Steps involved in writing a risk register
Understand the business environment of the entity: Every business has its unique peculiarities that must be adequately understood in the bid to build a risk register for the business. The business model of the entity must be sufficiently understood. This includes consulting with relevant stakeholders for invaluable insights.
Study the Mission and Vision statement of the business: careful study of mission and vision statements of an organization will not only help you understand the business better but will broaden your horizons on what could possibly go wrong. An overriding question in your mind while doing this should be; are there risks (existing or perceived) that can work against this organization attaining its goals as subtly captured in the mission and vision statements?
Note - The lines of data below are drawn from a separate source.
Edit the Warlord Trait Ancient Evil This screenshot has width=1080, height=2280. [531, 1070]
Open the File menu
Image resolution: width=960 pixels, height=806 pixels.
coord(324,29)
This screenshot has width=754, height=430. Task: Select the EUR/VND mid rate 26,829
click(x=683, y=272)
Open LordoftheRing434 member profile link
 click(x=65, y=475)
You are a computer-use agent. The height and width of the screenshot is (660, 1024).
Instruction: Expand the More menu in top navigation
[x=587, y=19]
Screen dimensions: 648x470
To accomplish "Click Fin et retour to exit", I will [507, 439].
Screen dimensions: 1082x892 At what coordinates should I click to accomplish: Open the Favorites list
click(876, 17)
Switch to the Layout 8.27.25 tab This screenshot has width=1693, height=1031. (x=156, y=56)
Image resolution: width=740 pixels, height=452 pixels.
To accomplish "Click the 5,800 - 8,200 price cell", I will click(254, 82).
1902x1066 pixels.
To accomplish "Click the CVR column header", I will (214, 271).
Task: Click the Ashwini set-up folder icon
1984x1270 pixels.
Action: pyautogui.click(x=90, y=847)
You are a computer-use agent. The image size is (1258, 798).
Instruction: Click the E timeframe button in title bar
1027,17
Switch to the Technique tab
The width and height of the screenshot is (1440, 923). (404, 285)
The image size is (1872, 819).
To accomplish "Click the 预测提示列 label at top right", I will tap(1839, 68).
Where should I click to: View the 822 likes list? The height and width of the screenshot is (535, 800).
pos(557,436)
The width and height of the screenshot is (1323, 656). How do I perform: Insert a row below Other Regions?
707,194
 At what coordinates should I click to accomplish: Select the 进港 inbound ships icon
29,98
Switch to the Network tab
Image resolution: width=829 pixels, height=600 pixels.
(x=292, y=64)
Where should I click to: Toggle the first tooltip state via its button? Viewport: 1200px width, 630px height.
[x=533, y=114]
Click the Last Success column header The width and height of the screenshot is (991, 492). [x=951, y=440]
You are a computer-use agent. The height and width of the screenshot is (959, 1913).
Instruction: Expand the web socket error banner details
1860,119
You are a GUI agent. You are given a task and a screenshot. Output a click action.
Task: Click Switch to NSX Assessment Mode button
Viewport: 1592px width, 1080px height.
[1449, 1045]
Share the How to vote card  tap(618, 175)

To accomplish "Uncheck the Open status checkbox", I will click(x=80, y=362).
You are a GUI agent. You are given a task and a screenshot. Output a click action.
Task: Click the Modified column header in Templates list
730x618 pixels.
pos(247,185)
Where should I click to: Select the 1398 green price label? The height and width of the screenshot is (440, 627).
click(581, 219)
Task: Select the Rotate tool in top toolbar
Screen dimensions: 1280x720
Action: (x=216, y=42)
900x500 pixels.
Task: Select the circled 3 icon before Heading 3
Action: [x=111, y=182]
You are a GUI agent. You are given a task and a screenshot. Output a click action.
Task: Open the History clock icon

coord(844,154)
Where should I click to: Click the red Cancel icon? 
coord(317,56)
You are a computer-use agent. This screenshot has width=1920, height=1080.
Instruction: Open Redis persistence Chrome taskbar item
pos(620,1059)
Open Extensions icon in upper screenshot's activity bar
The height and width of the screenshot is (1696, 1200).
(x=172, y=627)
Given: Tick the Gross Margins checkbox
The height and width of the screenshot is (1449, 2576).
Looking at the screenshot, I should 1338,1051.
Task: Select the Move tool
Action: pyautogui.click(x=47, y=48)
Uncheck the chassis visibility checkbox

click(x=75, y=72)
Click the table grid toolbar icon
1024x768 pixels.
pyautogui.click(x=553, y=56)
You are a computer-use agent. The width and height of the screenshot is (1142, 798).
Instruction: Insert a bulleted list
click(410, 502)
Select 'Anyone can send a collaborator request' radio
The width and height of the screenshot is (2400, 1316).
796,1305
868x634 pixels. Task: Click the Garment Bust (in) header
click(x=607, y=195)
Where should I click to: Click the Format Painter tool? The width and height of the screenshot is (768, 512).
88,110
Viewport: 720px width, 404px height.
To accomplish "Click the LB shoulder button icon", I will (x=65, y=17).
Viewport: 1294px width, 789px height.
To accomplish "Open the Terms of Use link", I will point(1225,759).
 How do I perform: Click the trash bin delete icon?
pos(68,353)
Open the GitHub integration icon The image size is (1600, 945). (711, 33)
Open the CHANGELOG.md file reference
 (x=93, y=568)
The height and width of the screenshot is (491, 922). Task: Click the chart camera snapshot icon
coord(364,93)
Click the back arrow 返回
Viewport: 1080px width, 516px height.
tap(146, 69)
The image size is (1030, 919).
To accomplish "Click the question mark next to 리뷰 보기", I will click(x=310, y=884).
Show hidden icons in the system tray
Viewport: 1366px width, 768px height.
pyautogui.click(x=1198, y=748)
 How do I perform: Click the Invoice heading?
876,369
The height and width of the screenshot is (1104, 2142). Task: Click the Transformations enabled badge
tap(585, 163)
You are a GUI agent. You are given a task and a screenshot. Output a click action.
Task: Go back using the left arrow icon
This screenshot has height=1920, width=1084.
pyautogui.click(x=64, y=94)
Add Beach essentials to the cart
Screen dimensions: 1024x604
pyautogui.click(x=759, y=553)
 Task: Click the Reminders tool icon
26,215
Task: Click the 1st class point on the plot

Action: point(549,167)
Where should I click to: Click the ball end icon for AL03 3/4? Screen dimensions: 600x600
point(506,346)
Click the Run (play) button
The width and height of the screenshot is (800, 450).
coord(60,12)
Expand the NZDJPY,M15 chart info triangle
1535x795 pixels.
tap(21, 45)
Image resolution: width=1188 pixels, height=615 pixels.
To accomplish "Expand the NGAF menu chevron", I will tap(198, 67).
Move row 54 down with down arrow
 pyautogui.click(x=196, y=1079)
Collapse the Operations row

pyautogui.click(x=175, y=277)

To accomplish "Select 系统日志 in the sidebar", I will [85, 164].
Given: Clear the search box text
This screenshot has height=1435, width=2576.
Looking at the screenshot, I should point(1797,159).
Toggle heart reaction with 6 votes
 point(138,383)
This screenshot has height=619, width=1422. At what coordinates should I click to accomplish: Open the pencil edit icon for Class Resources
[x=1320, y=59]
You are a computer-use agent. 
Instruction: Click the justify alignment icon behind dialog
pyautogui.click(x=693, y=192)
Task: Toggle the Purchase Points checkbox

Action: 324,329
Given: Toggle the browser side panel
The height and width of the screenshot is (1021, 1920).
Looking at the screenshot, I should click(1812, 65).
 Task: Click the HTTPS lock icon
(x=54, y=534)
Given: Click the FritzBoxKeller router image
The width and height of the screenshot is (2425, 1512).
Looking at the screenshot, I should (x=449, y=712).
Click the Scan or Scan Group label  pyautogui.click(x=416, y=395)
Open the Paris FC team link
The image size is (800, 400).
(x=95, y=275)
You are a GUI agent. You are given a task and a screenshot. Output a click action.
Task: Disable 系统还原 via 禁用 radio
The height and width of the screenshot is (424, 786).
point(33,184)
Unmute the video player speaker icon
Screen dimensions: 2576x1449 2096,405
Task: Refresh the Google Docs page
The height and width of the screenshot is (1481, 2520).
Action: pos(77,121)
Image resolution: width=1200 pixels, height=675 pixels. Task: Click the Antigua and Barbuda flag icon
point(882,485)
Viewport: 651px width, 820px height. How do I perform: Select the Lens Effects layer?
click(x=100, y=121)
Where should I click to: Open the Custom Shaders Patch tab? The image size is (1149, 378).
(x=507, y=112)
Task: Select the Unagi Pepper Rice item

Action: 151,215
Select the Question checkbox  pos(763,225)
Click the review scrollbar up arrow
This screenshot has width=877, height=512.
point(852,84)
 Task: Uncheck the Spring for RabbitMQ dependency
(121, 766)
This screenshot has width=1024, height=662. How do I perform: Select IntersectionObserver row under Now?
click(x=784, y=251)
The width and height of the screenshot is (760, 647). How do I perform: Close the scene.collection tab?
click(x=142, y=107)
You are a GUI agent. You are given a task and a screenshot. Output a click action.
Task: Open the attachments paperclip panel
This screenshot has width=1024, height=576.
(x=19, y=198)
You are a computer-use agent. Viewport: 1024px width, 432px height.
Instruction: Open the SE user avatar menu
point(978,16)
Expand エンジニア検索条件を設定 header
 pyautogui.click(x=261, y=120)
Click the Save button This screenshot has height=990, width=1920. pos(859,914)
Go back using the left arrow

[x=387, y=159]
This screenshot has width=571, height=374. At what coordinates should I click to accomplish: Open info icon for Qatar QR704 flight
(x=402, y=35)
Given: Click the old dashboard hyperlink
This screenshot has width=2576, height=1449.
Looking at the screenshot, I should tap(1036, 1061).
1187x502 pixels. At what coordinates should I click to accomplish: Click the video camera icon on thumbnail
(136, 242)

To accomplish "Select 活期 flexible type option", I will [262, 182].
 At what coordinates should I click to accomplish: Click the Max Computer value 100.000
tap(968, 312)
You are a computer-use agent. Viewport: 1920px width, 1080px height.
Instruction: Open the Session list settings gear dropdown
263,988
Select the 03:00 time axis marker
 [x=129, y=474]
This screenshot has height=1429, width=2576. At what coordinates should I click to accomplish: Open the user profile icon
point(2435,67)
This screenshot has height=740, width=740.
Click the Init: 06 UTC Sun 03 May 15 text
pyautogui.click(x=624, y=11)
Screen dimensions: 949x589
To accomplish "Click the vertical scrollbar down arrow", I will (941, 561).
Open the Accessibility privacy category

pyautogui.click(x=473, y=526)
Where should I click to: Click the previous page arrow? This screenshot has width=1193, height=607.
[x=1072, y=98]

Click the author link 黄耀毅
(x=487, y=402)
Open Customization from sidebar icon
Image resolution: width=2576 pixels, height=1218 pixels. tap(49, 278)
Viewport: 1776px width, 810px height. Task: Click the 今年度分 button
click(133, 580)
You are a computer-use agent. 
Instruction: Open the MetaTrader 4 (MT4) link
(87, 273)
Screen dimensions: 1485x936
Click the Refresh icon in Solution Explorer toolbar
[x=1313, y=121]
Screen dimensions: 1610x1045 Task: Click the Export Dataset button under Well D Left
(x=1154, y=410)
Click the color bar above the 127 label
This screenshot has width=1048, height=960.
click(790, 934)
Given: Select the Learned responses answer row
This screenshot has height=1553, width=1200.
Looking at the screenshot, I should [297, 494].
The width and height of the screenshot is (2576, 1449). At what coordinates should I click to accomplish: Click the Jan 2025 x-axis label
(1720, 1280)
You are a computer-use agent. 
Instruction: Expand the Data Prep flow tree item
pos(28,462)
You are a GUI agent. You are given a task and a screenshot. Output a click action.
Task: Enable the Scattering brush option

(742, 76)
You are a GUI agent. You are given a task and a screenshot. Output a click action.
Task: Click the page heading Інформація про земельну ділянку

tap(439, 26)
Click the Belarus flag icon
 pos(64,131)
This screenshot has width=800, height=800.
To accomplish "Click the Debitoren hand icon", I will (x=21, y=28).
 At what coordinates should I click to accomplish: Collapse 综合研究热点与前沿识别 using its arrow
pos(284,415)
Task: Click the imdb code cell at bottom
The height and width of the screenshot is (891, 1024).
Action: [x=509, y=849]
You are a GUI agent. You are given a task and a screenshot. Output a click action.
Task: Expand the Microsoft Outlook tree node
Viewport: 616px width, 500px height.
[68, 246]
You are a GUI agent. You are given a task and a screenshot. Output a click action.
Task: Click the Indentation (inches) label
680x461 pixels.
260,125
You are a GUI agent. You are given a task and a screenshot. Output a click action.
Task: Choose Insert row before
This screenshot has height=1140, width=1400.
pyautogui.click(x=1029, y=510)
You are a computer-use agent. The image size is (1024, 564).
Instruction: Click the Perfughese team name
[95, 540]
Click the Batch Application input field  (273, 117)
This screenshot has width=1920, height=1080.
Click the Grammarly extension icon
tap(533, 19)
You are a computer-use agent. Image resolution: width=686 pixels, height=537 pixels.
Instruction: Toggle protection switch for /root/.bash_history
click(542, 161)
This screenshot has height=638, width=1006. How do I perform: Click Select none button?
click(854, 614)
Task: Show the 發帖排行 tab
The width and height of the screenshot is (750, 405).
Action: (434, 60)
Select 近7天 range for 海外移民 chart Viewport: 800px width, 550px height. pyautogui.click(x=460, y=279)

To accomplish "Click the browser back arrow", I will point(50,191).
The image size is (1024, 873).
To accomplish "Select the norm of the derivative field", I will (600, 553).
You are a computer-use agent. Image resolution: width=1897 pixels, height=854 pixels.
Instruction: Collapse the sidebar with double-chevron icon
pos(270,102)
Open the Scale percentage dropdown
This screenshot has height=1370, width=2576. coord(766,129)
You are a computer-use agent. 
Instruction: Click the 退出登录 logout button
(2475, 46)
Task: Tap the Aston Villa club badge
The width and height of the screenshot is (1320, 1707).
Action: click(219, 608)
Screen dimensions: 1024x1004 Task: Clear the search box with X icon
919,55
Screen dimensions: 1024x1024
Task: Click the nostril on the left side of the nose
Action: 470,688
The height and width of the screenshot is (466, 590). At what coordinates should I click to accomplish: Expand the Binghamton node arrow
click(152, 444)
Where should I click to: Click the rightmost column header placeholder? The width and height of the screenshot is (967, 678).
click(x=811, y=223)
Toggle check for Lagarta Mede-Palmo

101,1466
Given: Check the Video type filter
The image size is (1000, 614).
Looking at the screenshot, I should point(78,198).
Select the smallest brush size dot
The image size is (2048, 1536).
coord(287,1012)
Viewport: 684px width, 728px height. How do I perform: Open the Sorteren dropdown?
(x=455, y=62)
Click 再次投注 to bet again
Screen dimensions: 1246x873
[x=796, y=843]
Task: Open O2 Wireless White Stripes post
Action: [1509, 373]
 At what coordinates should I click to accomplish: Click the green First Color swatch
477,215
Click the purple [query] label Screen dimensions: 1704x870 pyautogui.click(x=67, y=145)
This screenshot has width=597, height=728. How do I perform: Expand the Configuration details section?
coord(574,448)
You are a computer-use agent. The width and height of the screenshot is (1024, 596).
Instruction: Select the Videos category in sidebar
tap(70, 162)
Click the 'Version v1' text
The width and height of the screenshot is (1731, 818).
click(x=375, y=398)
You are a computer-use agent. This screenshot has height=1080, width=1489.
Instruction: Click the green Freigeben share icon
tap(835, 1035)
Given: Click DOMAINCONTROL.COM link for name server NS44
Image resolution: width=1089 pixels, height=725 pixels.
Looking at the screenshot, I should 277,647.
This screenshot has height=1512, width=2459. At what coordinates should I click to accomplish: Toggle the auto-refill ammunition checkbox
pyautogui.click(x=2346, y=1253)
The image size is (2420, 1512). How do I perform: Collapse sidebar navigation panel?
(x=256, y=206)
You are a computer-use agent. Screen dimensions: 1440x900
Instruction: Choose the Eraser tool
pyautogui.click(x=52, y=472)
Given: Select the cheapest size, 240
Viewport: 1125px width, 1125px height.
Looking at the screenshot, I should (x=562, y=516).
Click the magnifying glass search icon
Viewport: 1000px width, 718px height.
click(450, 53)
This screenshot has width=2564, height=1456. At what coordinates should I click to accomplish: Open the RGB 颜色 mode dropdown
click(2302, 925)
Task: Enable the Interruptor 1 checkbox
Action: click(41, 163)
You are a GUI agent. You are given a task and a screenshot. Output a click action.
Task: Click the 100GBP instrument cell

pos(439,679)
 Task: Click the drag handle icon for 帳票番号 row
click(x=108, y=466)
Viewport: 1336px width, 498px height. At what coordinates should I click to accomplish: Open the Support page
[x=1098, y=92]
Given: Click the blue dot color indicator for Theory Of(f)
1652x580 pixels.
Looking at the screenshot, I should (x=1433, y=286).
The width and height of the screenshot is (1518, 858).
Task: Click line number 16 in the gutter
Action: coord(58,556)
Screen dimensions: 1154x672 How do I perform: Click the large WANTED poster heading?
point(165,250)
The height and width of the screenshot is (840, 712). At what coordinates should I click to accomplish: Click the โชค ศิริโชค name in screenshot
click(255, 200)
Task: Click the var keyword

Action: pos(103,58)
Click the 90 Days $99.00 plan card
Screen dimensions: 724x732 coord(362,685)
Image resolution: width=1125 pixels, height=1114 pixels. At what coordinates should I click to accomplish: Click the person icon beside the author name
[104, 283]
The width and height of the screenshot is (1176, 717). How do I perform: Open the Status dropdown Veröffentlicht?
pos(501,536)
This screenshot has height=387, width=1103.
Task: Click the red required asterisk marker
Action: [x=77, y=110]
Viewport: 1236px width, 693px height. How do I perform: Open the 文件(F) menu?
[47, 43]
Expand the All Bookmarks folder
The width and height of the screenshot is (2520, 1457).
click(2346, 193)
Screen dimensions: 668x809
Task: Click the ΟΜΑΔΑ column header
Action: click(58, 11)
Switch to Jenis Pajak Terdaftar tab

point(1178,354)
Review existing risk register if there is: it is best practice to always consult existing documents when working on related tasks.
Importance of a risk register
- Focused attention
- Reference document
- Highlight risks that could have easily been missed
When should a risk register be prepared?
Risk register should be prepared at the beginning of every period and reviewed every quarter to ensure that it still serves the current realities.
Who should prepare a risk register?
Ideal, risk registers should be prepared by group of business process owners. However, common practice which in my opinion is great is that the internal auditor in consultation with the business owners prepares the risk register.